[Opening Data supplied section]

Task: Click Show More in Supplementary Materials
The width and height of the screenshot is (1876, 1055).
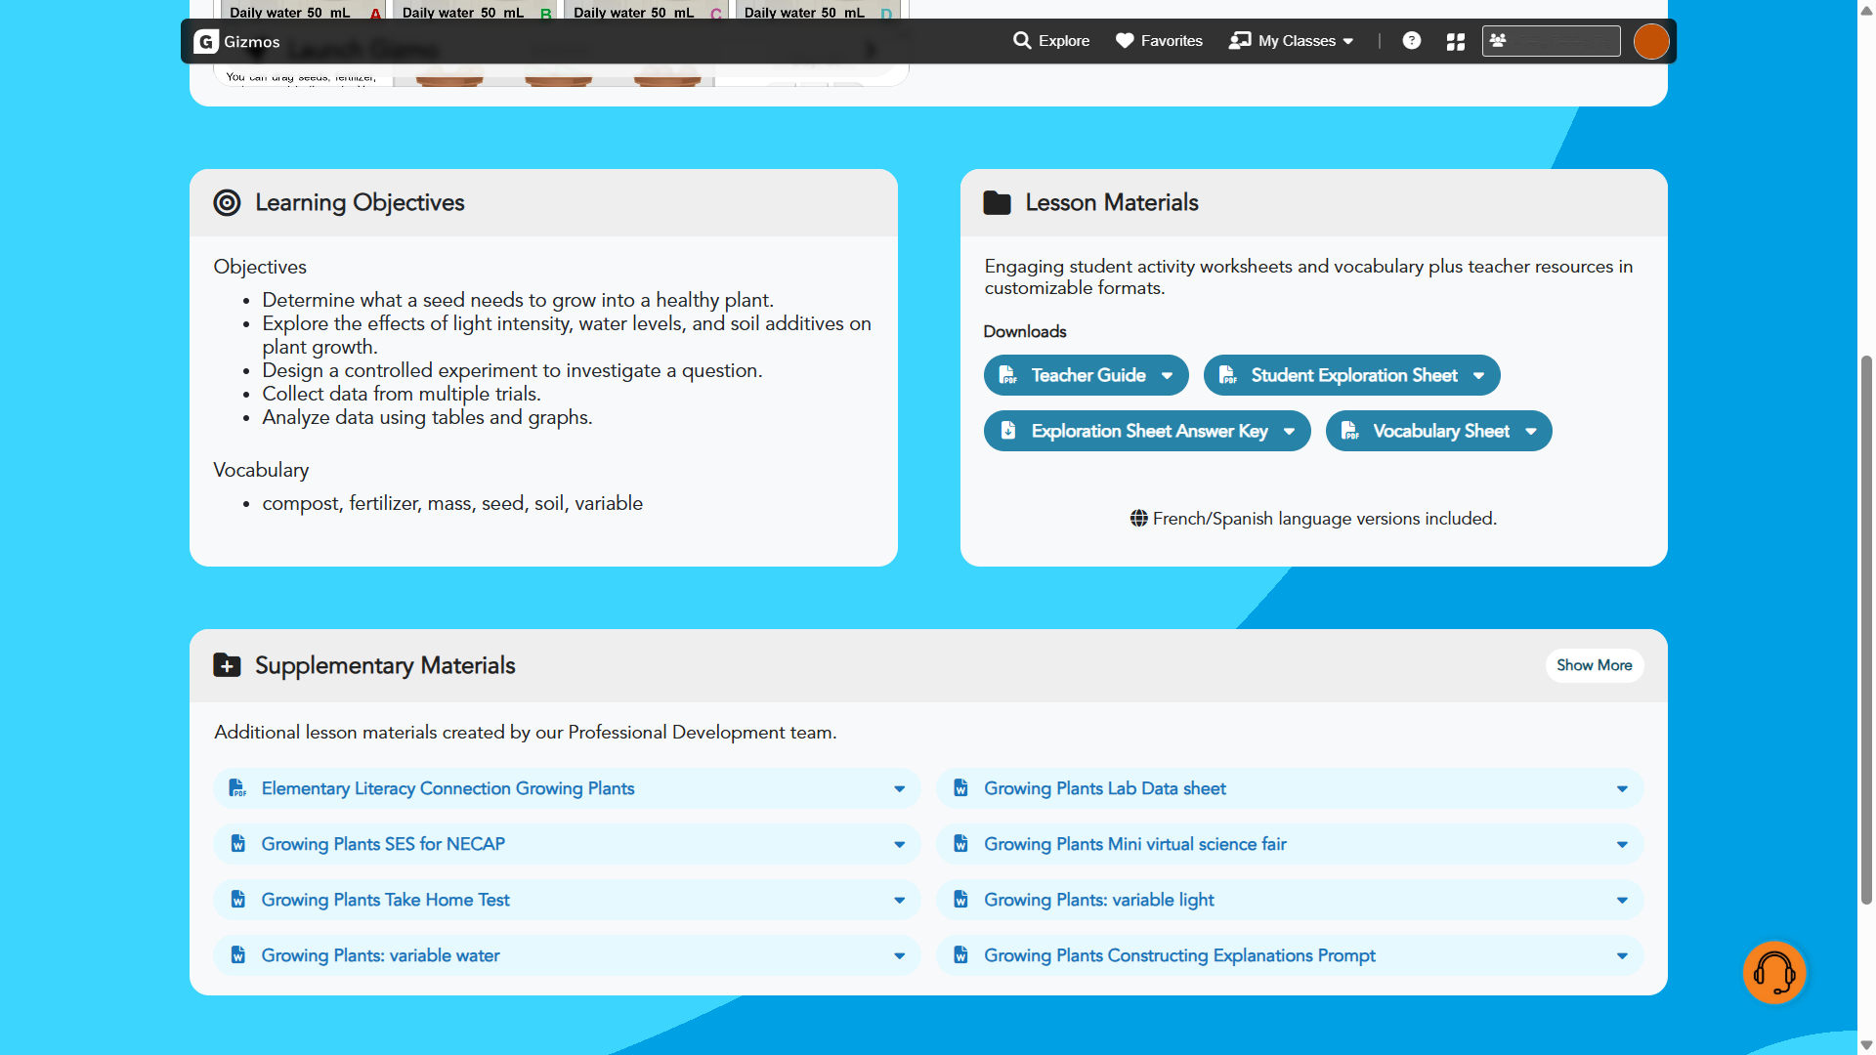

[Closing Data supplied section]
[Opening Data supplied section]

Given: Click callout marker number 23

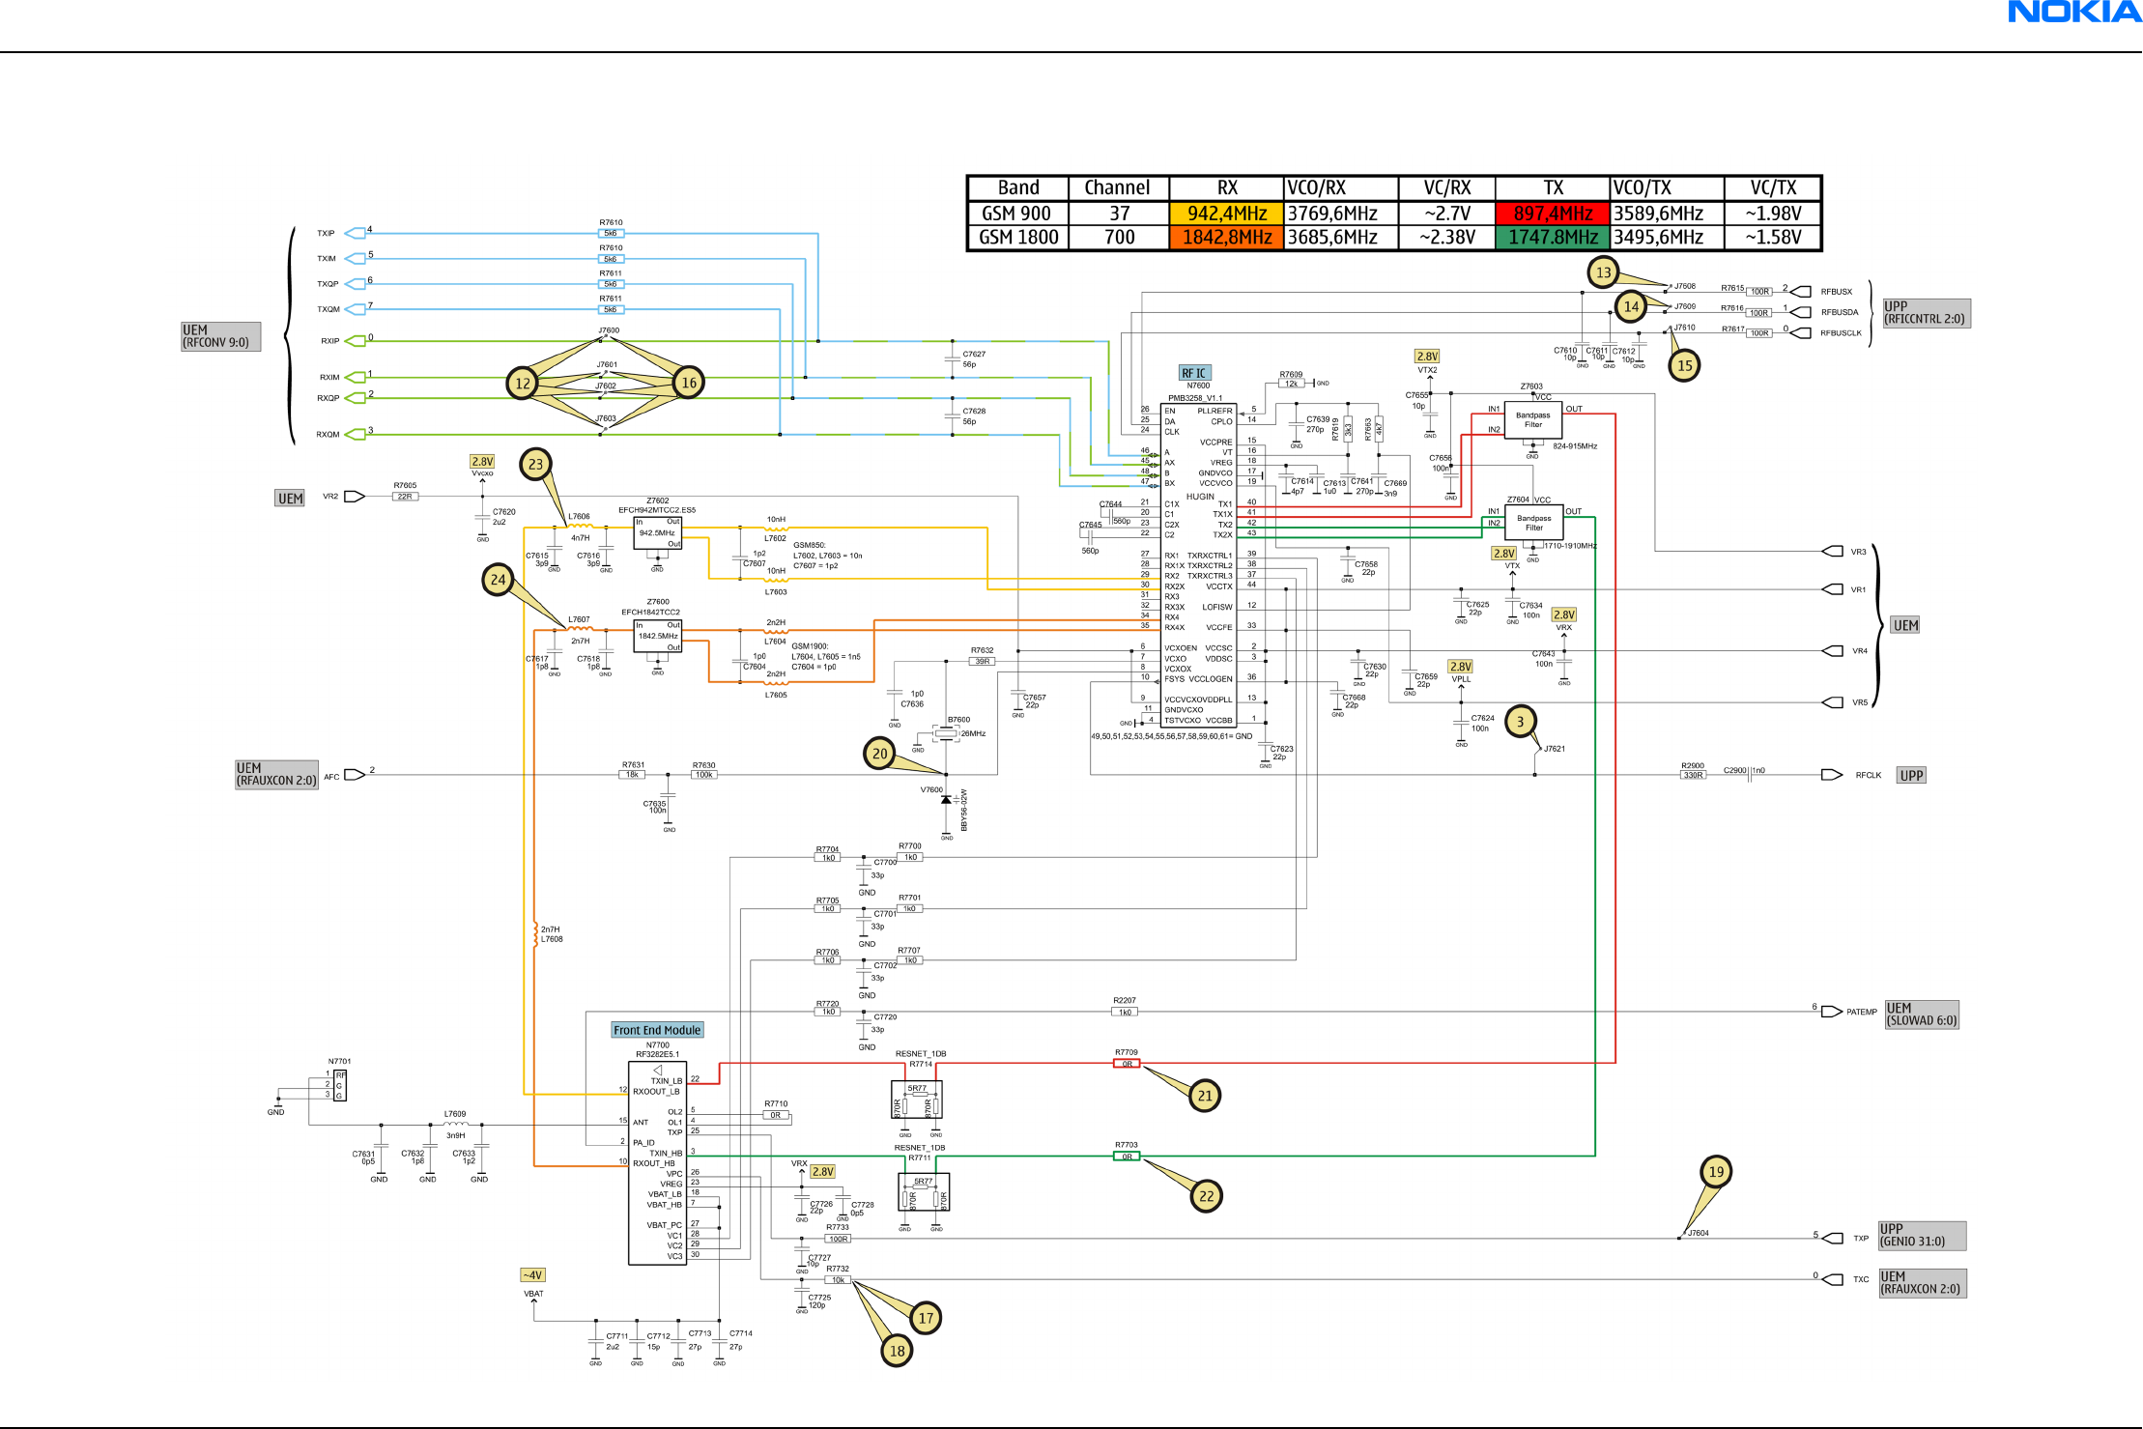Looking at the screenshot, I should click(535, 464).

[Closing Data supplied section]
[Opening Data supplied section]

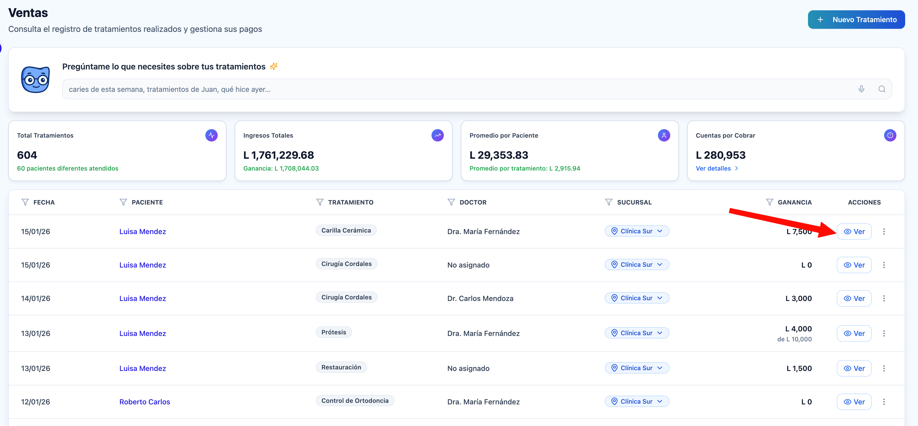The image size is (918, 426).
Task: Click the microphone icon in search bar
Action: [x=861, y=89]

[Closing Data supplied section]

- [Description of the task]: From the listing above, output exactly the run of lines that starts with the line containing "Task: Click Show" and ends with the line containing "The width and".

- [Response below]:
Task: Click Show More in Supplementary Materials
The width and height of the screenshot is (1876, 1055).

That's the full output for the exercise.